In Some Came Running, when Dave Hirsh (Frank Sinatra) accidentally returns to the town where he was raised via a Greyhound bus, he immediately finds himself at odds with the conservative social mores that make hypocrites of those desperately trying to maintain decorum. He knows all too well that behind closed doors and lace curtains, they are just as flawed and human as anyone else. Yet, at the same time, he finds no real home among the drunks and prostitutes he associates with, leaving him with nowhere to truly belong.
Similarly, Bobby in Five Easy Pieces oscillates between disdain for the "slobs" he works with in the oil fields and those he socializes with in bowling alleys. However, when he reunites with his upper-middle-class family, he is equally repelled by what he perceives as their snobbery. As a result, he becomes a man stranded between two worlds, belonging to neither—a solitary figure adrift in his own desolation.

Both Barry Lyndon and The Reckoning explore themes of social mobility, albeit in different ways. Barry ascends the social hierarchy of the 18th century through historical happenstance, fate, charm, and deceit, rising from near-Irish peasant to European aristocrat. Meanwhile, Michael Marler (Nicol Williamson) works his way from the industrial North to the affluent South of England in 1960s Britain, securing a high-level executive position. However, when he returns to his working-class roots in Liverpool after his father’s death, he realises he is still the same person he was before, igniting an internal conflict between the two vastly different worlds he inhabits. Barry's base and unrefined characteristics are exposed by the defiant Lord Bullingdon (Leon Vitali) in front of a drawing room filled with aristocrats, resulting in a scene of violence resembling a barroom brawl.

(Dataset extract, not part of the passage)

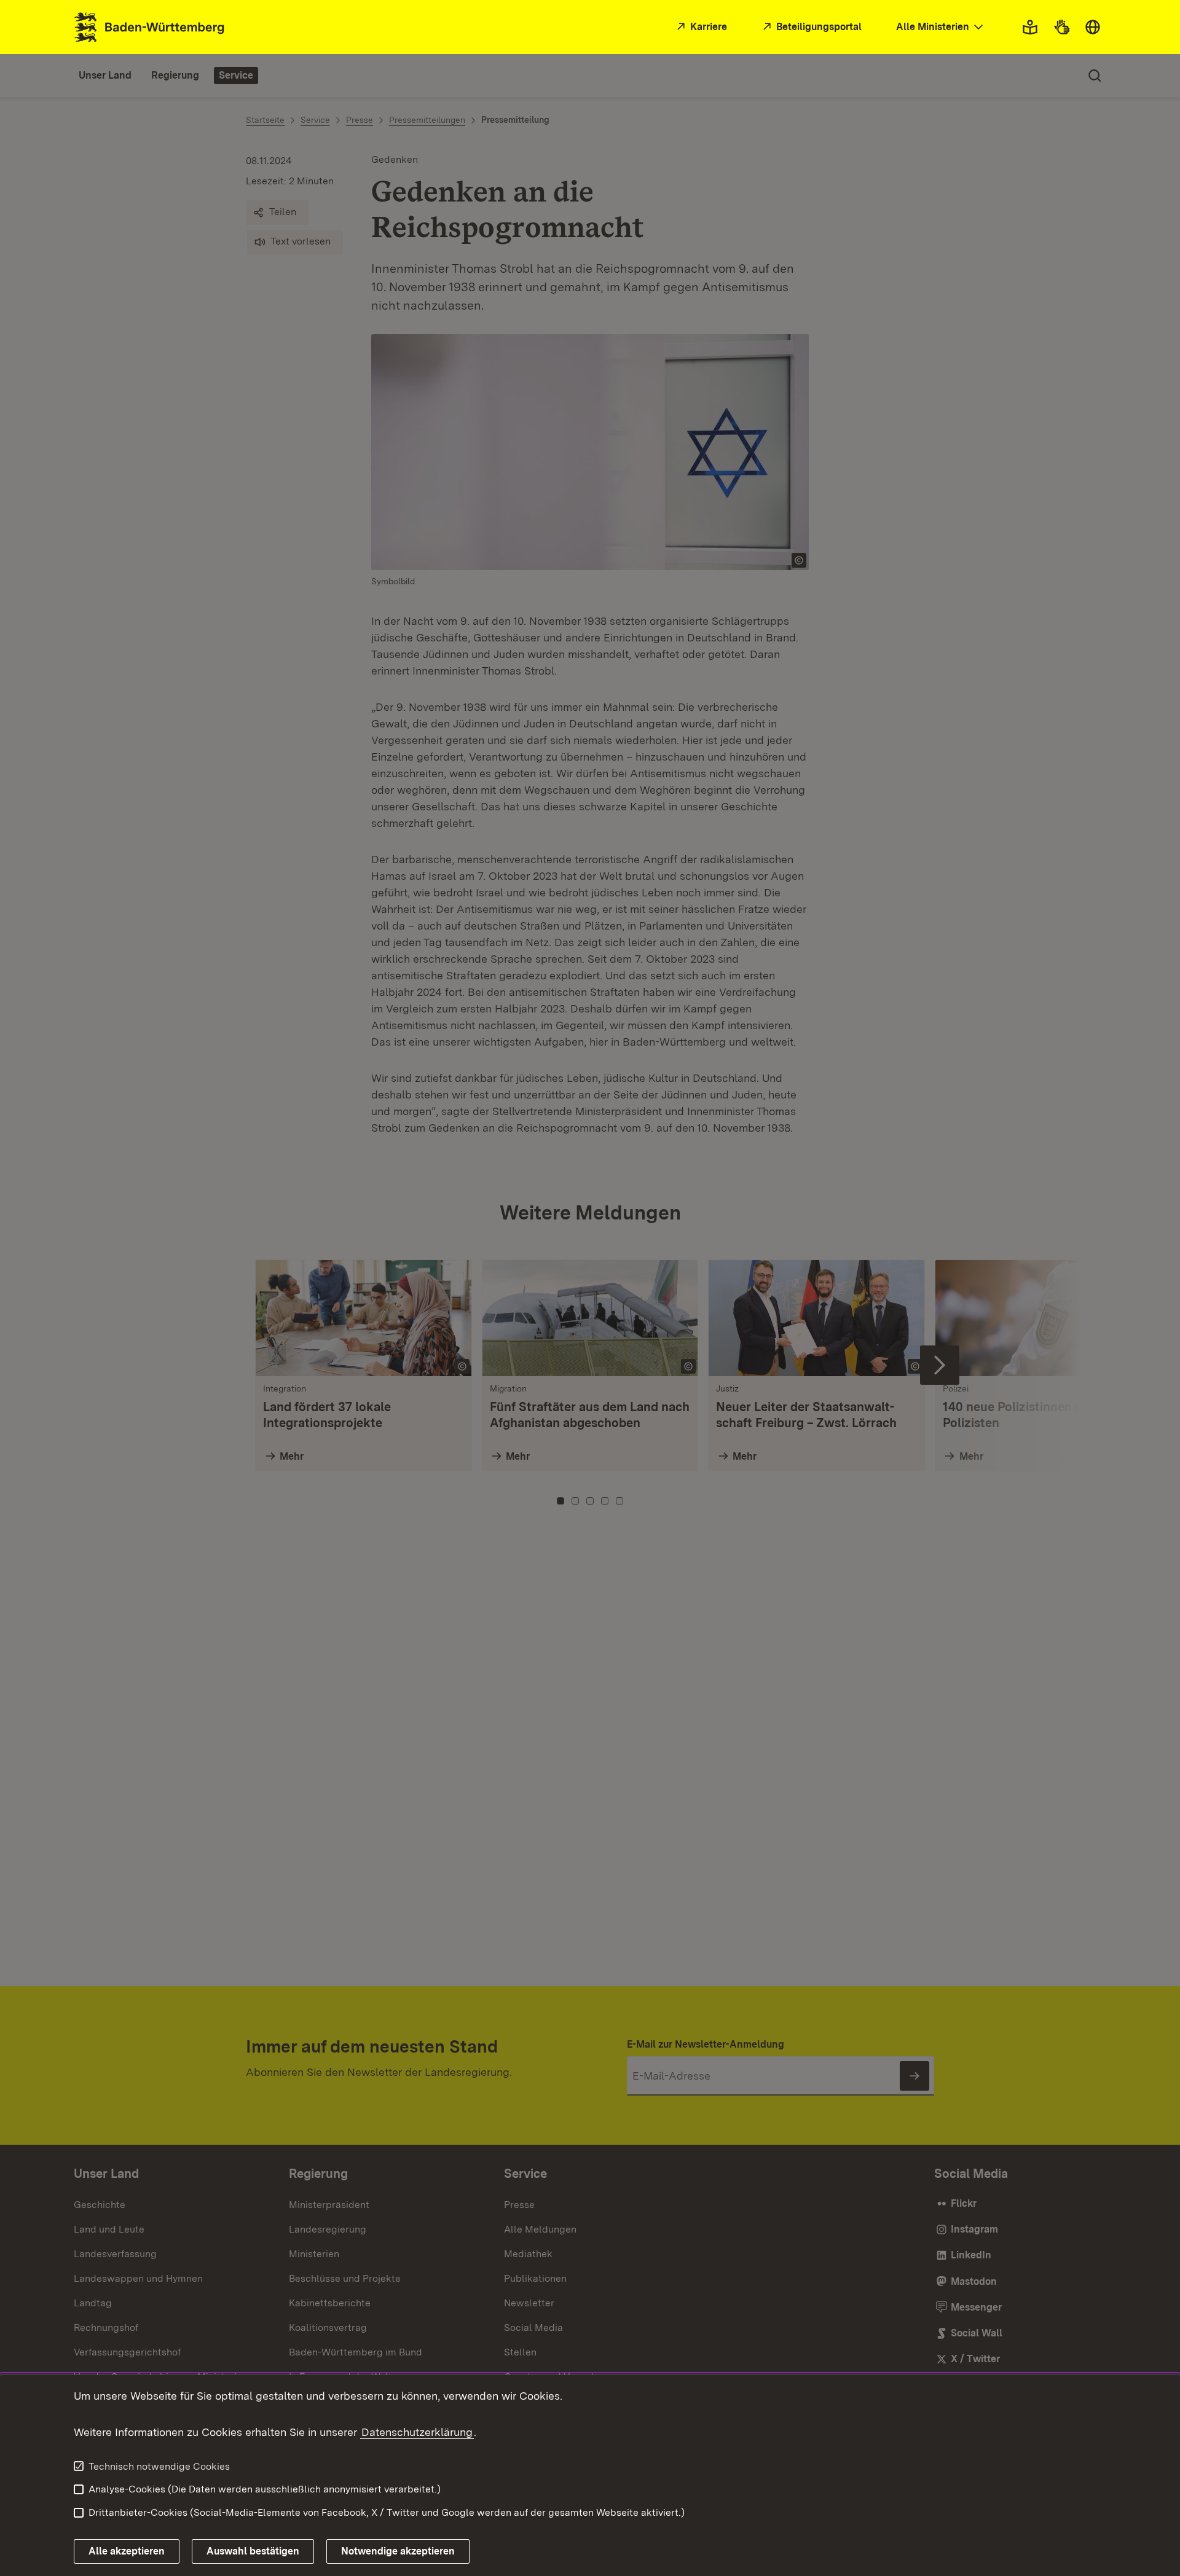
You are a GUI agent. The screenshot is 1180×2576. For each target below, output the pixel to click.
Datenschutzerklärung (417, 2431)
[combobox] (941, 27)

Kubrick brilliantly captures this raw action by utilising the disorientation of a hand held camera, in contrast to the painterly formality of much of the rest of the movie's cinematic compositions. It could be said that Barry belongs as much to the Angry Young Men brigade of the 1950s and 1960s as to his own time. Even though he is from another century, the archetype is timeless.

And if Lucky Jim, Jim Porter, and Arthur Seaton—those sullen icons of the Angry Young Men literary movement—heralded over a decade of class defiance in film and fiction (mostly the 1960s), then it was Michael Marler who ended it. On the cusp of the 1970s The Reckoning bleakly suggests that there is no real escape (other than death) from the environment and family that shaped you. Bobby Dupea in Five Easy Pieces also attempts to exist outside of class entirely, but in so doing requires severs all attachment to people and places, leaving him utterly untethered and alone.
As for Dave Hirsh in Some Came Running, when he finally attempts to overcome his own ingrained snobbery and marry Ginny Moorhead, he learns the hard way that defying an entrenched class system can lead to tragic circumstances.
The moral of all four of these outsider stories seems to be: accept your fate regarding social status and environment, or suffer the consequences. By stark contrast, George Bailey (James Stewart) in Frank Capra's It’s a Wonderful Life (1946) nearly throws himself off a bridge before realising the abundance of what value he already has close to him—his wife, Mary (Donna Reed), his children, and the close-knit community of Bedford Falls.
Unfortunately for Barry, Dave, Michael, and Bobby, they pay a much heavier price for their social suffocation and rebellions.